Además, la clasificación celular activada por fluorescencia (FACS) de subpoblaciones de macrófagos y su integración en el procedimiento experimental podría ser instructiva. Por último, pero no menos importante, la obtención de imágenes más detalladas de las áreas de contacto donde los macrófagos interactúan con las células cancerosas o la superficie del esferoide tumoral podría conducir a la identificación de otros mecanismos relevantes para la invasión e interacción 3D.

Cabe destacar que no se puede controlar completamente es el posicionamiento preciso del esferoide en el centro del pocillo después de la adición de la mezcla de colágeno. La cantidad de colágeno debajo del esferoide es especialmente difícil de regular. Aquí, se han establecido otros métodos para permitir el posicionamiento preciso del esferoide, por ejemplo, en la parte superior de moldes de agarosa con un número de muestra más alto¹¹. Sin embargo, como la liberación de citocinas es un mecanismo común, todos los esferoides dentro de este ensayo multiesferoide están expuestos a factores secretados, y el número de células inmunitarias que actúan sobre un solo esferoide es difícil de controlar.

Una limitación básica de este protocolo es la capacidad de las líneas celulares cancerosas para formar esferoides uniformes, por lo que solo son aplicables a un subconjunto de líneas celulares.

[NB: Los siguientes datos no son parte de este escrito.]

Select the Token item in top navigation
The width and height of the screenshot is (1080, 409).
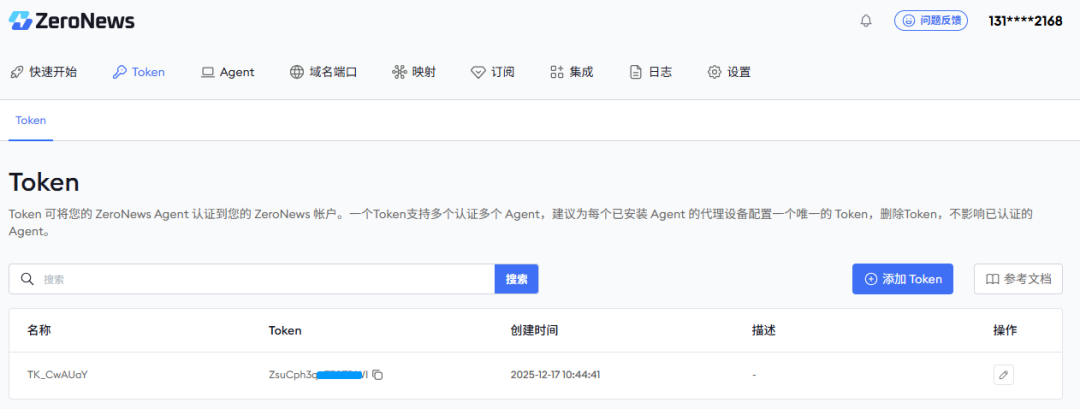[x=138, y=72]
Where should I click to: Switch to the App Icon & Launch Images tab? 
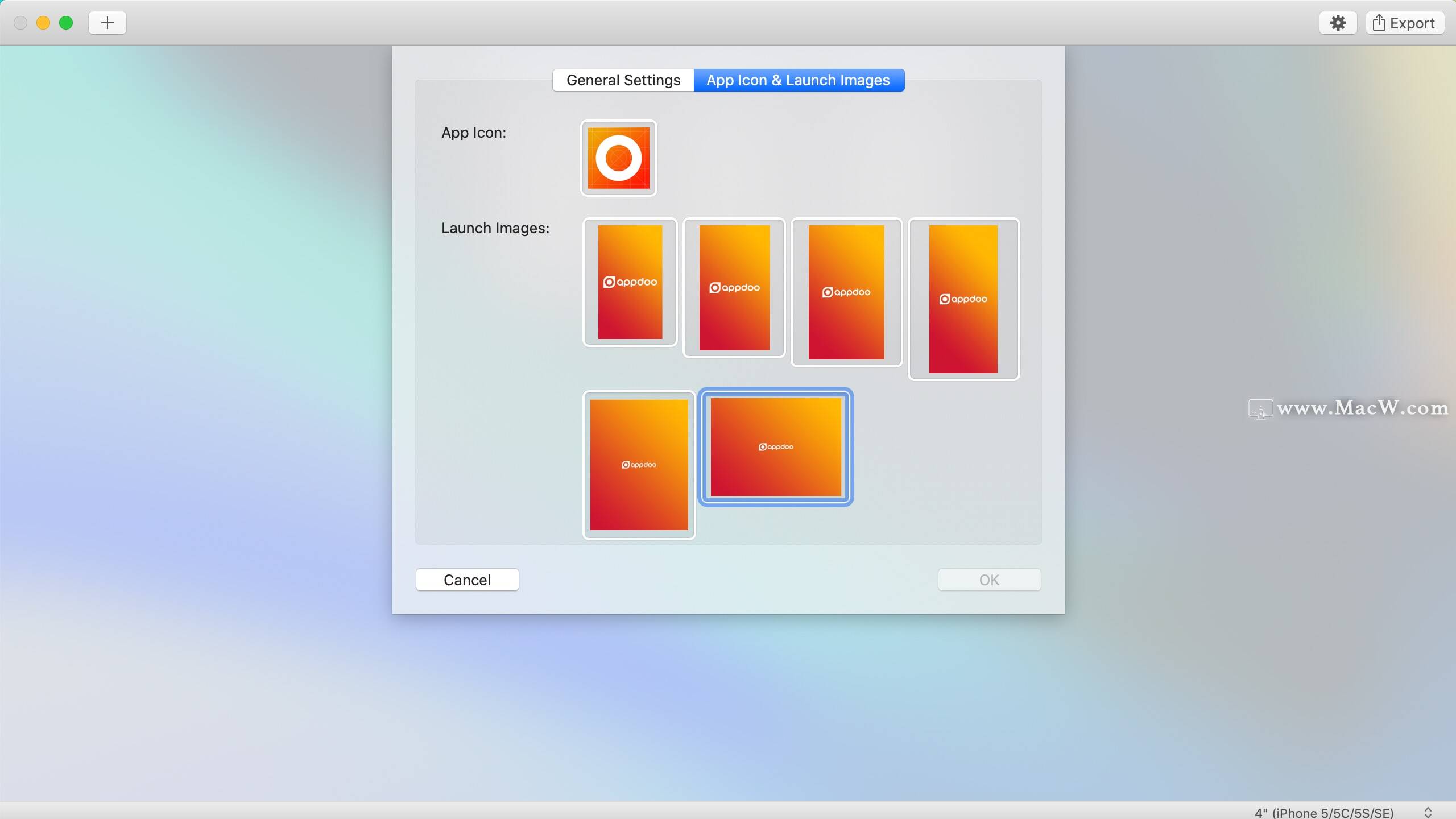click(798, 80)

Por ejemplo, las células de melanoma MeWo forman estructuras 3D desiguales en forma de láminas, pero no esferoides uniformes.

También hay que tener en cuenta que el ensayo es altamente adaptable, ya que muchas de sus características pueden ser modificadas, como el material de la MEC, el número de células o añadiendo factores específicos como citoquinas al sobrenadante. Por lo tanto, debe ser muy adecuado para los estudios iniciales in vitro de la interacción entre las células cancerosas y las células inmunitarias y puede adaptarse a la pregunta de investigación específica que se aborda actualmente.

Los autores declaran que no existen intereses contrapuestos.

Los autores desean agradecer a Andrea Mordhorst por su excelente soporte técnico y cultivo celular y a Martin Aepfelbacher por su continuo apoyo. El trabajo sobre la invasión de macrófagos en el laboratorio de SL cuenta con el apoyo de la Deutsche Forschungsgemeinschaft (CRC877/B13; LI925/13-1).